どういうことかというと、広く、たくさんの人にモテたいのではなくなり、ひとりの人に末永くモテたいという感覚。直近では、9月号で「1人モテ」というフレーズを打ち出して、これが非常に支持され、売れました。女性が結婚願望を持つ年齢も、どんどん下がってきていると聞きます。そういう、今の女子のモテ感にマッチした「モテ」が存在するのです。
実際の誌面では、出会いの場面、初デートの場面、さらにはその後、何度かデートを重ねても相手を飽きさせないようになど、(お付き合いの)段階別でファッションやメークを提案しています。あまり興味が持てない人には、しつこいくらいかもしれません(笑)。
「雌」とうたっていることもあり、『ar』で男性目線というのは外せません。「1人モテ」のように、視点を変えればまだまだニーズはありますし、結局、女子を動かす原動力はいつの世もそこにあると思っているので。

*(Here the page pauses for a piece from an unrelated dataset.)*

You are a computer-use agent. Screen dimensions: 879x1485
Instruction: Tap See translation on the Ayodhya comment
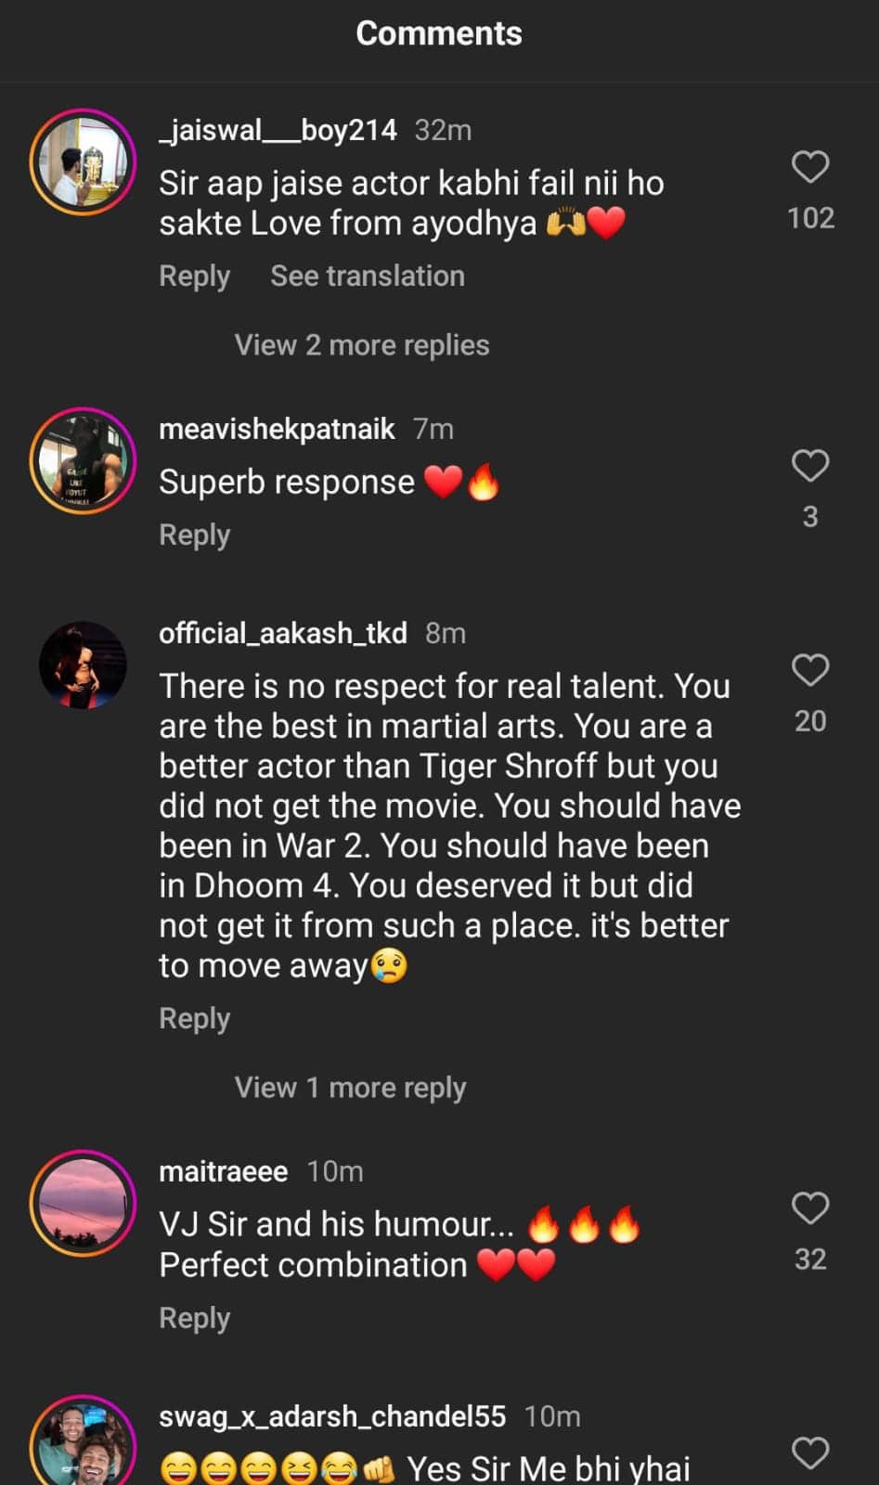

――表紙に出ているフレーズも、特徴的ですよね。「服ほしいわ~」とか、「磨けばひかるヨ」とか。既存の雑誌とは違う、とても自由な発想で作られている印象です。
ええ、特徴を出そうと努力しています。もともとすごく言葉フェチな体質の雑誌でして、リニューアル後はさらにその意識が強まりました。特に私が編集長に就いた後は、タガが外れたというか(笑)。今まで以上に好きにやらせてもらっています。
いちばんのポイントは、コピーの“暑苦しさ”かもしれません。写真も、1ページにドーンと1枚の大きな写真を使うのが女性誌のセオリーですが、そうでない何枚か組み合わせたようなデザインにしてみたり、いろいろやっています。すべて、ノリですね。
以前、ファッションの特集号なのに、どうしても表紙にしたい思った写真が、下着程度しかつけていないものだったのです。どうしたものかと思って、「こう見えてファッション号なんです」と、言葉で入れてしまったことがあります(笑)。
――企画の作り方では、どんな差別化をしていますか?
企画自体も、デニムとか、ニットとか、アイテムで切って前面に出すことはしていません。「どんな女の子になりたいか」が中心です。たとえばセクシーでかわいい女の子になるための、デニムを紹介するページとか。目指すべき女性像から、何が必要かを提示して、物欲を刺激できればと考えています。